İnsanlık, insan zekası, yüzyıllar boyunca etrafını kuşatan düzensiz bilgi yığınından bilgiler ayıklamak, bunları sıralamak ve anlamlı bir düzene koymak için çalışmıştır.
Bu düzenler içinde insanlar etraflarındaki gerçeğin gerçek düzensizliğini görerek insan yaratımı düzenlere başkaldırır. Duyguyu dışlayan düzenlere kin duyar.
Çözüm, her kazanımı bir arada kullanabilmemizi sağlayacak uyumu ve dengeyi yakalamaktır. İnsan bir karışım olduğunu kabullendikten sonra bilincine kavuşur. Onu oluşturan tarihsel, deneyimsel her bilginin enerjisini kullanmakta, her duygunun rengini taşımaktadır.

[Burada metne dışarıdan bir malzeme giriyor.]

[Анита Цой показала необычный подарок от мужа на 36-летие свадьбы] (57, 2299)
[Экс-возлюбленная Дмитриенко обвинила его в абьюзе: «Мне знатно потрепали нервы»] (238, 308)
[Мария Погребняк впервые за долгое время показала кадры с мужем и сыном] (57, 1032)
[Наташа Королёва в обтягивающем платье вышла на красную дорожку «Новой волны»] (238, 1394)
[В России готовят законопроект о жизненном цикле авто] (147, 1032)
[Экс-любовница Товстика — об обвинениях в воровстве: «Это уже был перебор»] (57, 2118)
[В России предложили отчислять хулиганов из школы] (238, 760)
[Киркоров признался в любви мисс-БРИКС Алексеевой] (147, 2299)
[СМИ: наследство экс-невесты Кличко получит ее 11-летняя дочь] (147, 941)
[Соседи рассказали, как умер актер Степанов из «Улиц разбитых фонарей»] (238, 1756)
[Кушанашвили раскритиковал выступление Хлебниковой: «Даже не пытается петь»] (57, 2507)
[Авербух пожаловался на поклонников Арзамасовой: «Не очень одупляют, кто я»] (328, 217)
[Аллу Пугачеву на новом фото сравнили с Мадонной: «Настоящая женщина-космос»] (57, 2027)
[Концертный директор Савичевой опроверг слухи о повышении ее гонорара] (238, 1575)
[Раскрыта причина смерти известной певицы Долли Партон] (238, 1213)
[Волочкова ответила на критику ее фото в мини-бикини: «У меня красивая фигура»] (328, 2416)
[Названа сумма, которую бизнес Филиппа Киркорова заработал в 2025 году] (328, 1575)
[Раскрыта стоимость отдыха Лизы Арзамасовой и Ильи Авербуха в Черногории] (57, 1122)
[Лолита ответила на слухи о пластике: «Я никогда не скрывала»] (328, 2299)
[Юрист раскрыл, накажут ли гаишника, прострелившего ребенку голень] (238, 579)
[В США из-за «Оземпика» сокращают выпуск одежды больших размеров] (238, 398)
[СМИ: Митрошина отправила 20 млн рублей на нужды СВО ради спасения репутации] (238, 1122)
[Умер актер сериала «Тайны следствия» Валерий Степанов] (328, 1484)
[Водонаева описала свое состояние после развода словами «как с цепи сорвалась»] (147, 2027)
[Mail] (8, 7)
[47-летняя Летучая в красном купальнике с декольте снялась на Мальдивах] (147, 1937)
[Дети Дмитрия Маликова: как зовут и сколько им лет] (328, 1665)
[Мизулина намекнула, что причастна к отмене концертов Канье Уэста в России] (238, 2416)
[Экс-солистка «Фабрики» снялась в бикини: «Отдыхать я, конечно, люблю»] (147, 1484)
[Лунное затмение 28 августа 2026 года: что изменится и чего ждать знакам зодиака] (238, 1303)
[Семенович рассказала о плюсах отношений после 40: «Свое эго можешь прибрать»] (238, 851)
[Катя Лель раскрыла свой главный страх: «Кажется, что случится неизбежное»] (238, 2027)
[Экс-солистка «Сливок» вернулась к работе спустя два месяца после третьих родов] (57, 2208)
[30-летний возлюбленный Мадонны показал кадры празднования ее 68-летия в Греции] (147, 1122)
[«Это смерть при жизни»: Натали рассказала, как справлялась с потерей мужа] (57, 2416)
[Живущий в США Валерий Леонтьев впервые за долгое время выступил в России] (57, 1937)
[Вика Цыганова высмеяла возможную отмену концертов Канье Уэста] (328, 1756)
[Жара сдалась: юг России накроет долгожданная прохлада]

İnsan, kendisini, en yakın komşusu olarak izleyebilmeli, kendini ikinci ve üçüncü şahısların gözüyle de görerek gerçek özgürlüğe ulaşmalıdır. Değişiminin onu kendinden uzaklaştıran bir süreç olmadığını; tüm güçlerini daha çok parlatacak bir bütünleşmeye doğru yol aldığını bilmelidir.
Tıpkı birbirine tutunan kasların ayrı ayrı gelişimlerini sağlayamadan özgürleşememesi ve kendi hareket alanlarının tüm potansiyeline ulaşamamaları gibi, insan da kendini oluşturan tüm yanları belli değerler çerçeveleri içinde birlikte tutar ve ancak onları tanıdıktan ve anladıktan sonra ayrı ayrı mantıklı bir dizi içinde kullanabilir.
Gerçeğin resmi bedenimizdir. Gerçek iki boyutlu, üç boyutlu ya da yuvarlak değildir. Ayrı fonksiyonları olan beş ila altı uzvumuz, onlarca organımız, vücudumuzdaki yüzlerce kanal, damar, kas, kemik bu anlamlı bütünü sağlayabilir. İç dünyamızın da en az bu kadar olan çeşitliliğini ve karışımını görmemiz gerekir. Ancak tek bir duygu bunların hepsini boyunduruğu altına alabilecek kadar güçlüdür. Ruhsal gelişiminizin sırlarından, duygusal zekanızın en önemli tecrübelerinden aşk, kendinizi başka birinin gözüyle görüp, tam da karşıt kutup tarafından değiştirilmenize müsaade etmenizi sağlar. Değişmeye razı olursunuz ve aynı zaman da değiştiren de olduğunuzu bilirsiniz. Bu tamamlanma sürecinizin parçasıdır. Enerjileri birbirine bağlayan sevgiye ulaştığınızda üçüncü şahıslara da bir kez daha açılırsınız.
İnandığınız, seçtiğiniz ve beğendiğiniz her insan özelliğini kendi benliğinizde tutarlılık içinde ifade edebilmenizin tek yolu kendinizle uyum içinde var olmanız, doğa ve diğer varlıklarla uyumu sağlayan düşünce ve inançları keşfedip, taşımanızdır.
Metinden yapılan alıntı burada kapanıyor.